- _Text under study_:
=== Begin Enclosure ===

REMAINING CLASS DATES FOR THOSE ALREADY REGISTERED:

April 6, September 7 and November 9

I start this year by joining with a colleague, Erin Brindle, to launch a new workshop called 2019 Vision and Art Therapy. What brought me to this?

After years of art making in my own studio I woke up one January morning in 2014 to an aha moment. After asking the question, “What can I do with all the skills I have developed over my lifetime to give back to the world?” I awoke to the idea that I could be both an artist and an art therapist.

Lilla Ohrstrom and Erin Brindle
Lilla Ohrstrom, MA and Erin Brindle, ATR-BC, LPC

I had lived for 50 years, and I realized that I had learned a lot. My grandmother was nearing 100 at the time, and I figured that with her genes I might have a whole other lifetime ahead. So I reckoned that year I was like a baby born anew with all the knowledge that my first 50 years awarded me. I knew that I liked to connect with people and that sometimes working as an artist could be lonely.

While I loved the freedom to work away at my own ideas, I was not as motivated to get out there and sell my work as I “ought to have been” to achieve financial gainfulness as an artist. I made art to work things out. It was an expression to help myself better understand the world.

On this particular January day, I woke with the idea that I might be an art therapist, so I set out to learn all that I could about what that even meant.

I learned that, while art therapists do not make a huge salary, they definitely represent a mode of therapy that is growing in recognition around the country. I felt singularly well fitted to explore the field.

=== End Enclosure ===

- _Required tasks_:
A – Answer these from the art therapy essay:
(i) What is the name of the workshop the writer is launching with Erin Brindle?
(ii) In what month and year did the writer wake up with the idea of being both an artist and an art therapist?
(iii) How old was the writer's grandmother at that time?
B – Carry on the art therapy essay from its final sentence, keeping the same first-person voice.

- _Data excerpts_:
=== Begin Enclosure ===

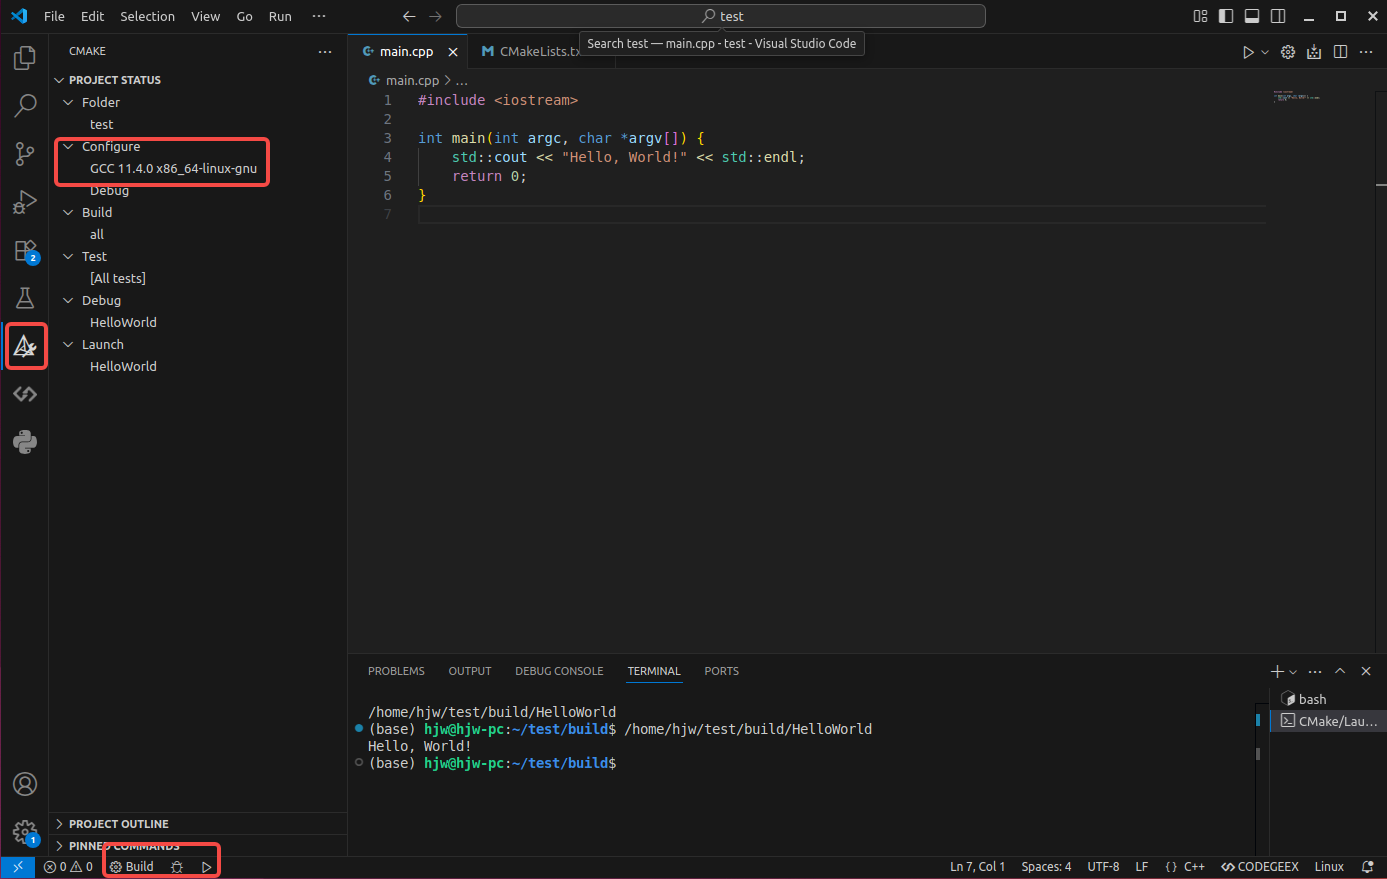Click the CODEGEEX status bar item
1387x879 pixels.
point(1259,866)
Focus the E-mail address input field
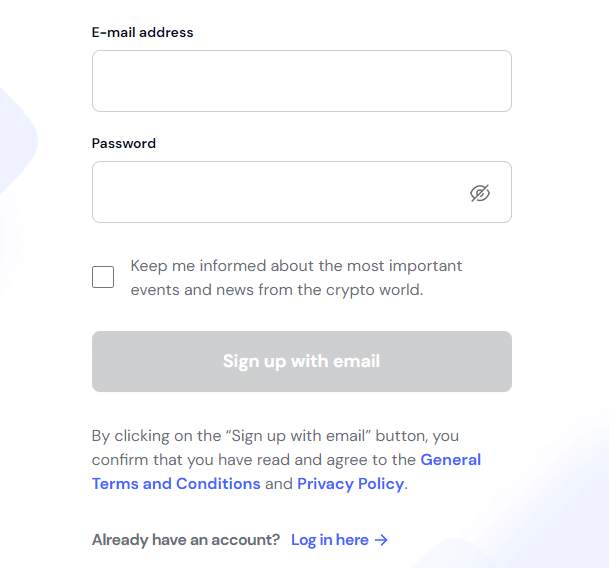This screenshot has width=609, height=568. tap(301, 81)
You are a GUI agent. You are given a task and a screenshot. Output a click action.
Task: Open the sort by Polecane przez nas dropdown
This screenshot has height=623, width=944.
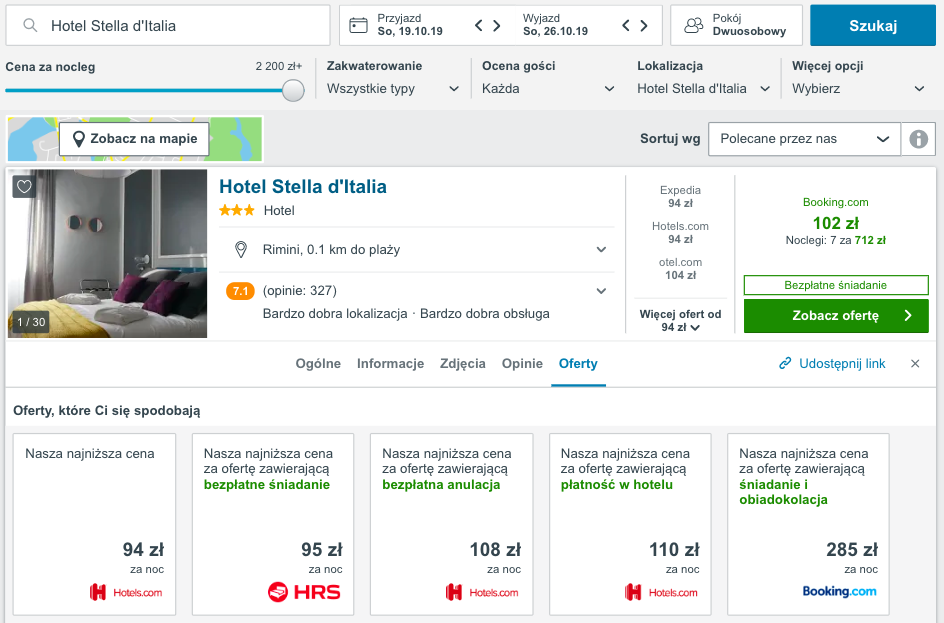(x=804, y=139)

=== End Enclosure ===

- _Task responses_:
A –
(i) 2019 Vision and Art Therapy
(ii) January 2014
(iii) Nearing 100

B –
Having spent most of my childhood, and all of my adult life, learning and practicing art skills, I felt confident on the art-side of my training. Having raised four children and grown up in a family of five, I had always taken an interest in human behavior and relationship dynamics. Family was a great resource for learning about these things without even knowing I was doing so. But to be serious, I needed more education and deeper understanding so I set off to go to graduate school. Luckily, one of the top programs in the country for art therapy was within driving distance.  After scrambling to take my prerequisites in psychology and going through the arduous application process, I finally graduated from The George Washington University with a Master of Arts in art therapy in May 2018.

All the wiser for my troubles, I had now accrued over 1,000 supervised internship hours, which included working with special needs individuals at A Place to Be in Middleburg Virginia, and at The Inpatient Mental Health Clinic at Sibley Hospital. I also had the benefit of working in the Art Therapy Trauma Clinic at GW. I continue to work with supervision and advanced coworkers in the field of art therapy. There is something about connecting with people through art making and deep expression which is truly enlivening to the spirit.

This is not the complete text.